The amount of money stolen by criminals who persuade victims to send them cash via bank transfers has increased by 40% on the same period last year, new figures show.
Known as authorised push payment (APP) fraud, the scam has netted criminals £207.5 million in the first six months of 2019, according to trade association UK Finance. This compares with £148.2 million stolen over the same period in 2018, although UK Finance has said the figures aren’t directly comparable as more banks now share data on APP scams.
APP scams occur when someone is tricked into transferring money from their own bank account to one belonging to a criminal. The lost money is then transferred to numerous other accounts, often abroad, and withdrawn by the crooks.
The 2019 half-year figure is made up of £146.5 million lost from personal accounts and another £61 million stolen from ‘non-personal’ or business banking customers. Financial providers were able to return a total of £39.3 million of the losses to victims, split between personal (£25.6 million) and business (£13.6 million) accounts.

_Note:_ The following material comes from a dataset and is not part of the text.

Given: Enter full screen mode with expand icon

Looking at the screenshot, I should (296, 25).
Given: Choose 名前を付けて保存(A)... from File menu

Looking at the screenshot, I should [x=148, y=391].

A new voluntary code, introduced in May, means victims of APP scams are more likely to get their money back. The voluntary code commits banks that are signed up to it to a series of measures to tackle APP fraud, such as educating customers about scammers and how they work. It also says banks must try to identify customers who are at a higher risk of becoming a victim, warn customers when they’ve spotted a scam and try to delay payments while investigating potential scams.